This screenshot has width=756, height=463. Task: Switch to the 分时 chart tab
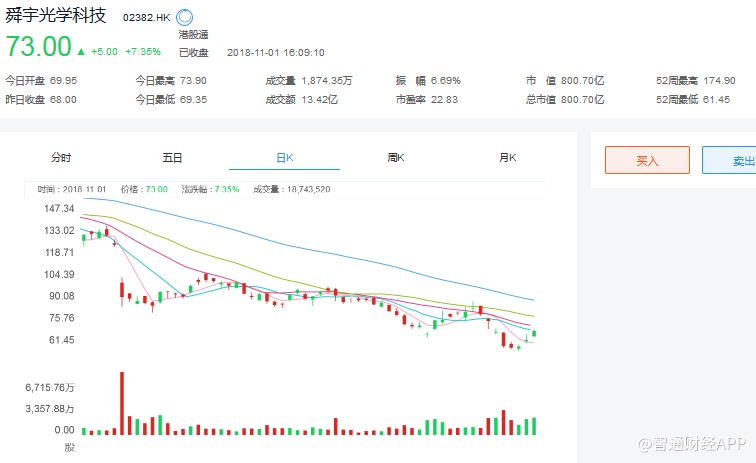pos(62,157)
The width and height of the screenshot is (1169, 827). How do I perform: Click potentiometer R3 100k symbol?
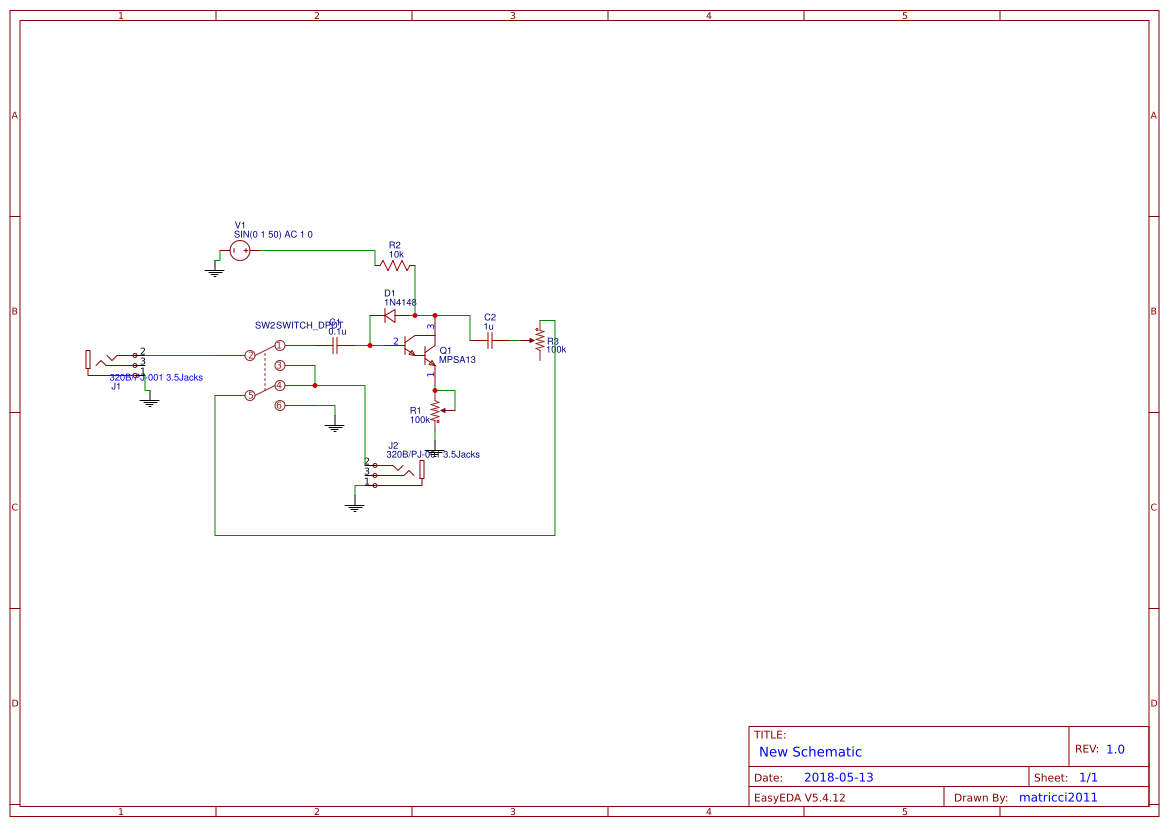tap(541, 340)
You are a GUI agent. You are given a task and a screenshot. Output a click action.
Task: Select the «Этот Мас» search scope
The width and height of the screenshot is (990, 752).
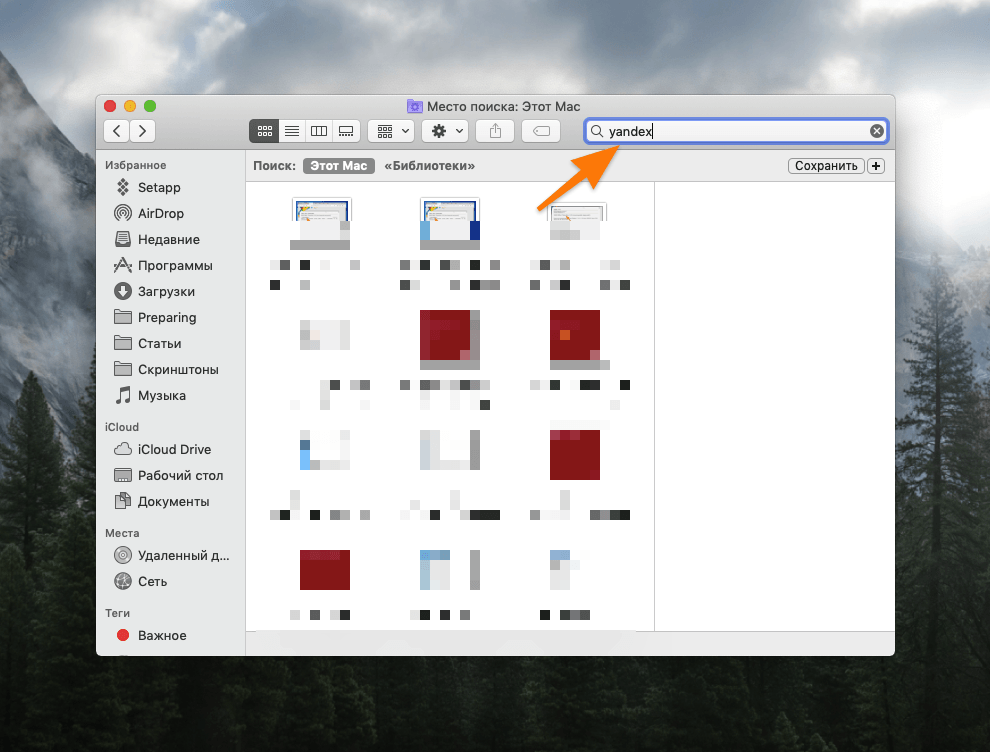pyautogui.click(x=338, y=166)
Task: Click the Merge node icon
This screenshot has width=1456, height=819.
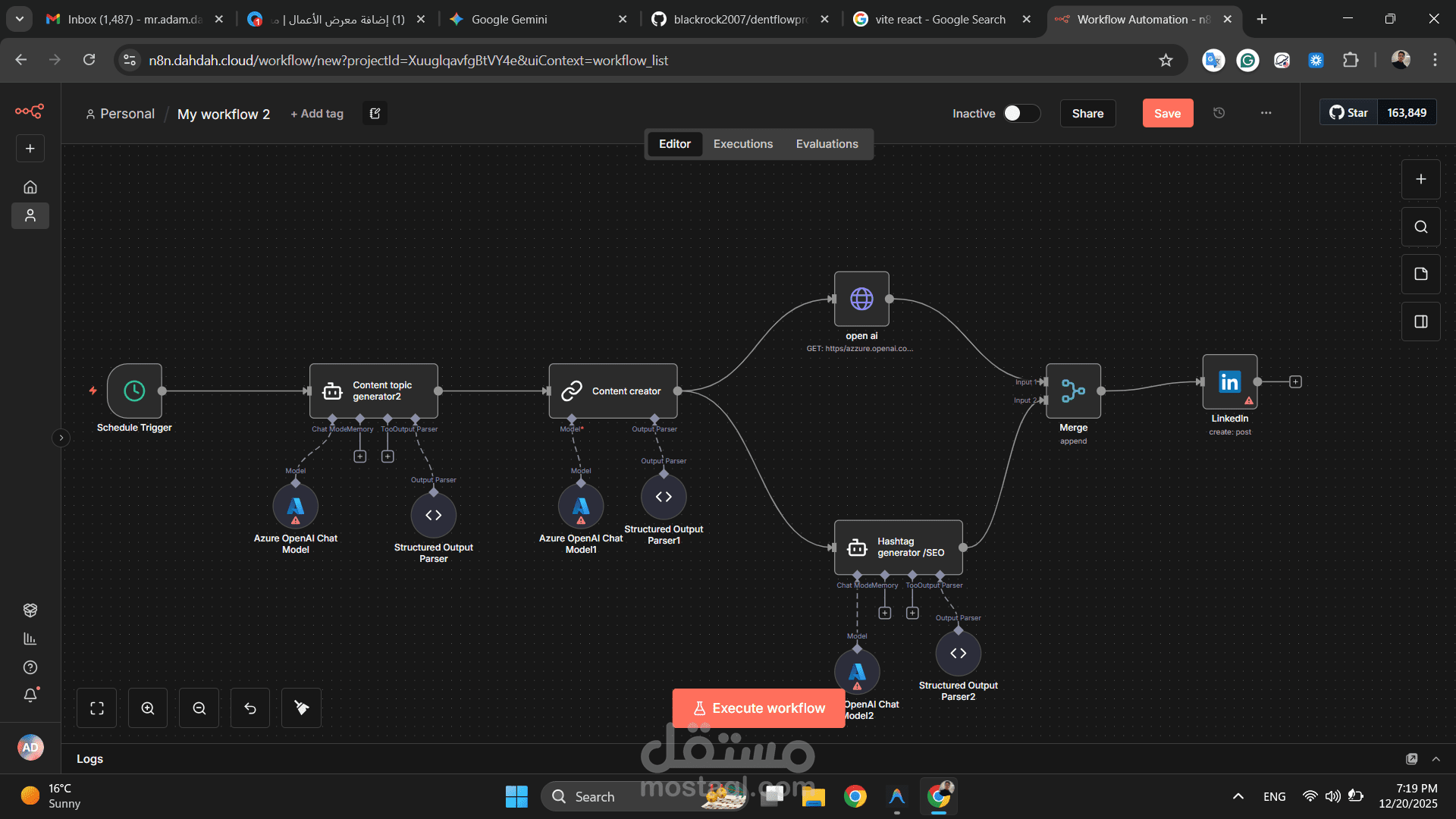Action: pyautogui.click(x=1073, y=391)
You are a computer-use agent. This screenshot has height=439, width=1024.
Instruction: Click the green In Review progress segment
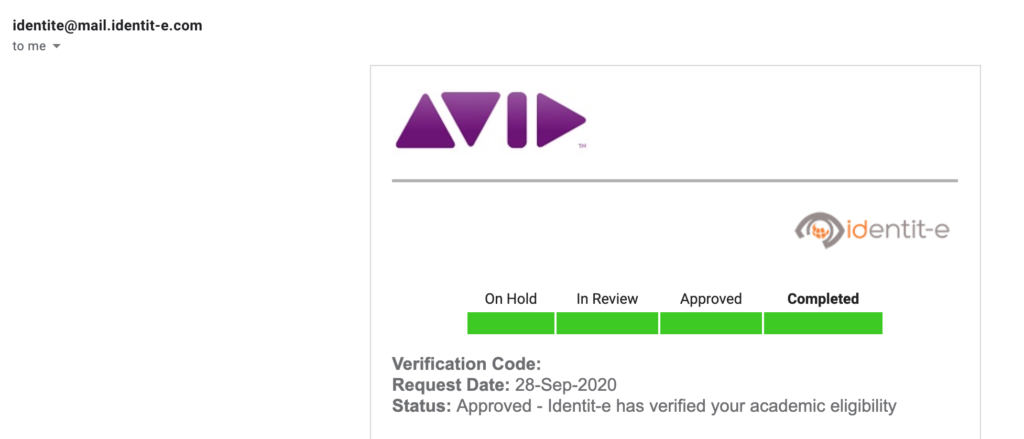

────────

Task prompt -> Copy every line of the listing above word for word, leaving out the pictures.

Result for this task ->
This screenshot has width=756, height=463. Task: Switch to the 分时 chart tab
pos(62,157)
The width and height of the screenshot is (1169, 827). How do I perform: Click potentiometer R3 100k symbol?
tap(541, 340)
You are a GUI agent. You are given a task and a screenshot. Output a click action.
Task: Select the «Этот Мас» search scope
The width and height of the screenshot is (990, 752).
pyautogui.click(x=338, y=166)
Task: Click the Merge node icon
This screenshot has width=1456, height=819.
Action: pyautogui.click(x=1073, y=391)
You are a computer-use agent. This screenshot has height=439, width=1024.
Instruction: Click the green In Review progress segment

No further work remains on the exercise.